Start of Input for this task

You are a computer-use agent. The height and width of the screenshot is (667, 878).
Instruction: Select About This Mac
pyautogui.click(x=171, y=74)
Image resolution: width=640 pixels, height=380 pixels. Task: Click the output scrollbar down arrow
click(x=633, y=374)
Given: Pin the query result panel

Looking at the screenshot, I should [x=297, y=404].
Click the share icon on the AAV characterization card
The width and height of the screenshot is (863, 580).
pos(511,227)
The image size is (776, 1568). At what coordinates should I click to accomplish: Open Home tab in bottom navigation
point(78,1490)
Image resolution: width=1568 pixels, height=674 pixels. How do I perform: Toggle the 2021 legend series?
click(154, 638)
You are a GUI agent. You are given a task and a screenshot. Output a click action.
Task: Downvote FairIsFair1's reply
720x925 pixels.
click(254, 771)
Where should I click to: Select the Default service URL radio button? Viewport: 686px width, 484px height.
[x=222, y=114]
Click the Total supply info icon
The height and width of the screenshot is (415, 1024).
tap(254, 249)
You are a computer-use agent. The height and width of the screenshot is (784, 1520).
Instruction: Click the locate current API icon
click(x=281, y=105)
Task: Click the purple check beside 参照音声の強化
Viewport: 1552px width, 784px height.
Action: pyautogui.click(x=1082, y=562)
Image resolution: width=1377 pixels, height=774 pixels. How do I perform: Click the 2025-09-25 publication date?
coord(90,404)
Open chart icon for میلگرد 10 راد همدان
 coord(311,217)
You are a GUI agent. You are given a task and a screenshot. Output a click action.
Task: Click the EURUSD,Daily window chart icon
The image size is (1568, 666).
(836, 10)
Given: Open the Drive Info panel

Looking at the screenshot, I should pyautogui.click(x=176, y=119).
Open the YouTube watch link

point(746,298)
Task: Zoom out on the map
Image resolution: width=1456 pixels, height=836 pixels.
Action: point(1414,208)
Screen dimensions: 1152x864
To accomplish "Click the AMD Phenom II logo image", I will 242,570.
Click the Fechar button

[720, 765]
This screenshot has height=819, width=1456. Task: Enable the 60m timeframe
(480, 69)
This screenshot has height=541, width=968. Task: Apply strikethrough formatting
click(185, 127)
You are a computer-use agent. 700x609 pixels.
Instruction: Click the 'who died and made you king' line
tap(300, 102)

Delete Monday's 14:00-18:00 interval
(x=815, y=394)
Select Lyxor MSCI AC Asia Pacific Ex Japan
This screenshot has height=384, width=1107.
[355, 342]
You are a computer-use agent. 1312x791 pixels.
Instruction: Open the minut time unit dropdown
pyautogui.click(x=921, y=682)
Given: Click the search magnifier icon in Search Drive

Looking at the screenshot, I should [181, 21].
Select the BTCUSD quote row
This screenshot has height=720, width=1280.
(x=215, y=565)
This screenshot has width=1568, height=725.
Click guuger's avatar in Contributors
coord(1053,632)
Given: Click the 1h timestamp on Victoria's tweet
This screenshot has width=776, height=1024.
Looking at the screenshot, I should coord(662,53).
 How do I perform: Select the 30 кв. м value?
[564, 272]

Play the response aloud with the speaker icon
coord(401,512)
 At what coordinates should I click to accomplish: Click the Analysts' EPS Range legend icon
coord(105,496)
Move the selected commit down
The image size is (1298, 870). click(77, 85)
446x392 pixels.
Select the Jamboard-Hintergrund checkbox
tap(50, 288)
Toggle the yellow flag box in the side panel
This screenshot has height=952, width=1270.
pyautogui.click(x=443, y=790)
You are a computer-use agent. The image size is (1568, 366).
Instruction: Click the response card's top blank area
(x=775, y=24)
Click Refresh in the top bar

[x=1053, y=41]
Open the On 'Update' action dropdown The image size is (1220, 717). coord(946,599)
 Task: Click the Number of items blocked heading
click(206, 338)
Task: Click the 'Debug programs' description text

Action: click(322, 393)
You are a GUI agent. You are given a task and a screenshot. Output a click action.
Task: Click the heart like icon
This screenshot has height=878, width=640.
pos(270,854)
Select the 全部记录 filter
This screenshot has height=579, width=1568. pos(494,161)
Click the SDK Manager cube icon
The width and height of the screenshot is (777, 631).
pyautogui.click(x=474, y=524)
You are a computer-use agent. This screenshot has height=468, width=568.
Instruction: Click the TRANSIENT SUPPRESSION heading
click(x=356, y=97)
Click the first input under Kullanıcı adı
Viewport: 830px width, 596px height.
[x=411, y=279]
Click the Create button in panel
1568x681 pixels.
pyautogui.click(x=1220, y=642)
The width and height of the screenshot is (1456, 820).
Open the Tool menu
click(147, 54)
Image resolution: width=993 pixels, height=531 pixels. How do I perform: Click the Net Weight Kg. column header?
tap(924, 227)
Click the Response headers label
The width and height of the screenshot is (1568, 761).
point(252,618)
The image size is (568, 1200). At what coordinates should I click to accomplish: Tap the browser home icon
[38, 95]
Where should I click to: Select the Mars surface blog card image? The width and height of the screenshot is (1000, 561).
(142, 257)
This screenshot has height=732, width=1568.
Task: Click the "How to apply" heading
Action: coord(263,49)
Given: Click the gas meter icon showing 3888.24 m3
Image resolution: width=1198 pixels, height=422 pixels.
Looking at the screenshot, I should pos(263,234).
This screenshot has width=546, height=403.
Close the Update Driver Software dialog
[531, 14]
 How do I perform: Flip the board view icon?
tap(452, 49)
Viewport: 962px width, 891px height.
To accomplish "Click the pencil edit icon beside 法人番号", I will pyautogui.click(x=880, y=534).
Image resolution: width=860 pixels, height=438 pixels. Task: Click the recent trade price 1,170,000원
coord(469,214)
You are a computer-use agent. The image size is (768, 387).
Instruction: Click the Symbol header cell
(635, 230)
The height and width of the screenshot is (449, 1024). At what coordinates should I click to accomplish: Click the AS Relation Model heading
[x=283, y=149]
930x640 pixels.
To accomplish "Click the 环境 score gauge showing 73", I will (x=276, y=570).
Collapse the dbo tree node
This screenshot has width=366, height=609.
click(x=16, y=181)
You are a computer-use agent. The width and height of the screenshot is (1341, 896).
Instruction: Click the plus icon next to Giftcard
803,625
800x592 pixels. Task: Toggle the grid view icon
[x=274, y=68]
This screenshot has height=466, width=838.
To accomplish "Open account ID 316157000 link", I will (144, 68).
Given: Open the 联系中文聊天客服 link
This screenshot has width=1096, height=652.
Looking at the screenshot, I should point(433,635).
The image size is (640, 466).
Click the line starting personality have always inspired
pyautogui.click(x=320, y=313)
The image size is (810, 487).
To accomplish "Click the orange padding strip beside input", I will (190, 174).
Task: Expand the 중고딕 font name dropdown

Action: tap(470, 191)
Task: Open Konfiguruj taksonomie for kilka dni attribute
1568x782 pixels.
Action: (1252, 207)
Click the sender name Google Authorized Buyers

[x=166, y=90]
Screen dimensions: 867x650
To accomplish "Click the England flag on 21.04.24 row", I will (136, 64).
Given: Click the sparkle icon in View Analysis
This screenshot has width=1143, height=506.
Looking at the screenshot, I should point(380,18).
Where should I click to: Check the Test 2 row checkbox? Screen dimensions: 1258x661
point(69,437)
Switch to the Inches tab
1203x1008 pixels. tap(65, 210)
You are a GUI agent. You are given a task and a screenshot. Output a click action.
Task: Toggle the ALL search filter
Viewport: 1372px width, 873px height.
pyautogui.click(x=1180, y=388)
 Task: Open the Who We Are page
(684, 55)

End of Input for this task

**Problem description**
Word for word, repeat the records above.

**Your response**
You are a computer-use agent. The height and width of the screenshot is (667, 878).
Instruction: Select About This Mac
pyautogui.click(x=171, y=74)
Image resolution: width=640 pixels, height=380 pixels. Task: Click the output scrollbar down arrow
click(x=633, y=374)
Given: Pin the query result panel

Looking at the screenshot, I should [x=297, y=404].
Click the share icon on the AAV characterization card
The width and height of the screenshot is (863, 580).
pos(511,227)
The image size is (776, 1568). At what coordinates should I click to accomplish: Open Home tab in bottom navigation
point(78,1490)
Image resolution: width=1568 pixels, height=674 pixels. How do I perform: Toggle the 2021 legend series?
click(154, 638)
You are a GUI agent. You are given a task and a screenshot. Output a click action.
Task: Downvote FairIsFair1's reply
720x925 pixels.
click(254, 771)
Where should I click to: Select the Default service URL radio button? Viewport: 686px width, 484px height.
[x=222, y=114]
Click the Total supply info icon
The height and width of the screenshot is (415, 1024).
tap(254, 249)
You are a computer-use agent. The height and width of the screenshot is (784, 1520).
Instruction: Click the locate current API icon
click(x=281, y=105)
Task: Click the purple check beside 参照音声の強化
Viewport: 1552px width, 784px height.
Action: pyautogui.click(x=1082, y=562)
Image resolution: width=1377 pixels, height=774 pixels. How do I perform: Click the 2025-09-25 publication date?
coord(90,404)
Open chart icon for میلگرد 10 راد همدان
 coord(311,217)
You are a GUI agent. You are given a task and a screenshot. Output a click action.
Task: Click the EURUSD,Daily window chart icon
The image size is (1568, 666).
(836, 10)
Given: Open the Drive Info panel

Looking at the screenshot, I should pyautogui.click(x=176, y=119).
Open the YouTube watch link

point(746,298)
Task: Zoom out on the map
Image resolution: width=1456 pixels, height=836 pixels.
Action: point(1414,208)
Screen dimensions: 1152x864
To accomplish "Click the AMD Phenom II logo image", I will 242,570.
Click the Fechar button

[720, 765]
This screenshot has height=819, width=1456. Task: Enable the 60m timeframe
(480, 69)
This screenshot has height=541, width=968. Task: Apply strikethrough formatting
click(185, 127)
You are a computer-use agent. 700x609 pixels.
Instruction: Click the 'who died and made you king' line
tap(300, 102)

Delete Monday's 14:00-18:00 interval
(x=815, y=394)
Select Lyxor MSCI AC Asia Pacific Ex Japan
This screenshot has height=384, width=1107.
[355, 342]
You are a computer-use agent. 1312x791 pixels.
Instruction: Open the minut time unit dropdown
pyautogui.click(x=921, y=682)
Given: Click the search magnifier icon in Search Drive

Looking at the screenshot, I should [181, 21].
Select the BTCUSD quote row
This screenshot has height=720, width=1280.
(x=215, y=565)
This screenshot has width=1568, height=725.
Click guuger's avatar in Contributors
coord(1053,632)
Given: Click the 1h timestamp on Victoria's tweet
This screenshot has width=776, height=1024.
Looking at the screenshot, I should coord(662,53).
 How do I perform: Select the 30 кв. м value?
[564, 272]

Play the response aloud with the speaker icon
coord(401,512)
 At what coordinates should I click to accomplish: Click the Analysts' EPS Range legend icon
coord(105,496)
Move the selected commit down
The image size is (1298, 870). click(77, 85)
446x392 pixels.
Select the Jamboard-Hintergrund checkbox
tap(50, 288)
Toggle the yellow flag box in the side panel
This screenshot has height=952, width=1270.
pyautogui.click(x=443, y=790)
You are a computer-use agent. The image size is (1568, 366).
Instruction: Click the response card's top blank area
(x=775, y=24)
Click Refresh in the top bar

[x=1053, y=41]
Open the On 'Update' action dropdown The image size is (1220, 717). coord(946,599)
 Task: Click the Number of items blocked heading
click(206, 338)
Task: Click the 'Debug programs' description text

Action: click(322, 393)
You are a GUI agent. You are given a task and a screenshot. Output a click action.
Task: Click the heart like icon
This screenshot has height=878, width=640.
pos(270,854)
Select the 全部记录 filter
This screenshot has height=579, width=1568. pos(494,161)
Click the SDK Manager cube icon
The width and height of the screenshot is (777, 631).
pyautogui.click(x=474, y=524)
You are a computer-use agent. This screenshot has height=468, width=568.
Instruction: Click the TRANSIENT SUPPRESSION heading
click(x=356, y=97)
Click the first input under Kullanıcı adı
Viewport: 830px width, 596px height.
[x=411, y=279]
Click the Create button in panel
1568x681 pixels.
pyautogui.click(x=1220, y=642)
The width and height of the screenshot is (1456, 820).
Open the Tool menu
click(147, 54)
Image resolution: width=993 pixels, height=531 pixels. How do I perform: Click the Net Weight Kg. column header?
tap(924, 227)
Click the Response headers label
The width and height of the screenshot is (1568, 761).
point(252,618)
The image size is (568, 1200). At what coordinates should I click to accomplish: Tap the browser home icon
[38, 95]
Where should I click to: Select the Mars surface blog card image? The width and height of the screenshot is (1000, 561).
(142, 257)
This screenshot has height=732, width=1568.
Task: Click the "How to apply" heading
Action: coord(263,49)
Given: Click the gas meter icon showing 3888.24 m3
Image resolution: width=1198 pixels, height=422 pixels.
Looking at the screenshot, I should pos(263,234).
This screenshot has width=546, height=403.
Close the Update Driver Software dialog
[531, 14]
 How do I perform: Flip the board view icon?
tap(452, 49)
Viewport: 962px width, 891px height.
To accomplish "Click the pencil edit icon beside 法人番号", I will pyautogui.click(x=880, y=534).
Image resolution: width=860 pixels, height=438 pixels. Task: Click the recent trade price 1,170,000원
coord(469,214)
You are a computer-use agent. The image size is (768, 387).
Instruction: Click the Symbol header cell
(635, 230)
The height and width of the screenshot is (449, 1024). At what coordinates should I click to accomplish: Click the AS Relation Model heading
[x=283, y=149]
930x640 pixels.
To accomplish "Click the 环境 score gauge showing 73", I will (x=276, y=570).
Collapse the dbo tree node
This screenshot has width=366, height=609.
click(x=16, y=181)
You are a computer-use agent. The width and height of the screenshot is (1341, 896).
Instruction: Click the plus icon next to Giftcard
803,625
800x592 pixels. Task: Toggle the grid view icon
[x=274, y=68]
This screenshot has height=466, width=838.
To accomplish "Open account ID 316157000 link", I will (144, 68).
Given: Open the 联系中文聊天客服 link
This screenshot has width=1096, height=652.
Looking at the screenshot, I should point(433,635).
The image size is (640, 466).
Click the line starting personality have always inspired
pyautogui.click(x=320, y=313)
The image size is (810, 487).
To accomplish "Click the orange padding strip beside input", I will (190, 174).
Task: Expand the 중고딕 font name dropdown

Action: tap(470, 191)
Task: Open Konfiguruj taksonomie for kilka dni attribute
1568x782 pixels.
Action: (1252, 207)
Click the sender name Google Authorized Buyers

[x=166, y=90]
Screen dimensions: 867x650
To accomplish "Click the England flag on 21.04.24 row", I will (136, 64).
Given: Click the sparkle icon in View Analysis
This screenshot has width=1143, height=506.
Looking at the screenshot, I should point(380,18).
Where should I click to: Check the Test 2 row checkbox? Screen dimensions: 1258x661
point(69,437)
Switch to the Inches tab
1203x1008 pixels. tap(65, 210)
You are a GUI agent. You are given a task and a screenshot. Output a click action.
Task: Toggle the ALL search filter
Viewport: 1372px width, 873px height.
pyautogui.click(x=1180, y=388)
 Task: Open the Who We Are page
(684, 55)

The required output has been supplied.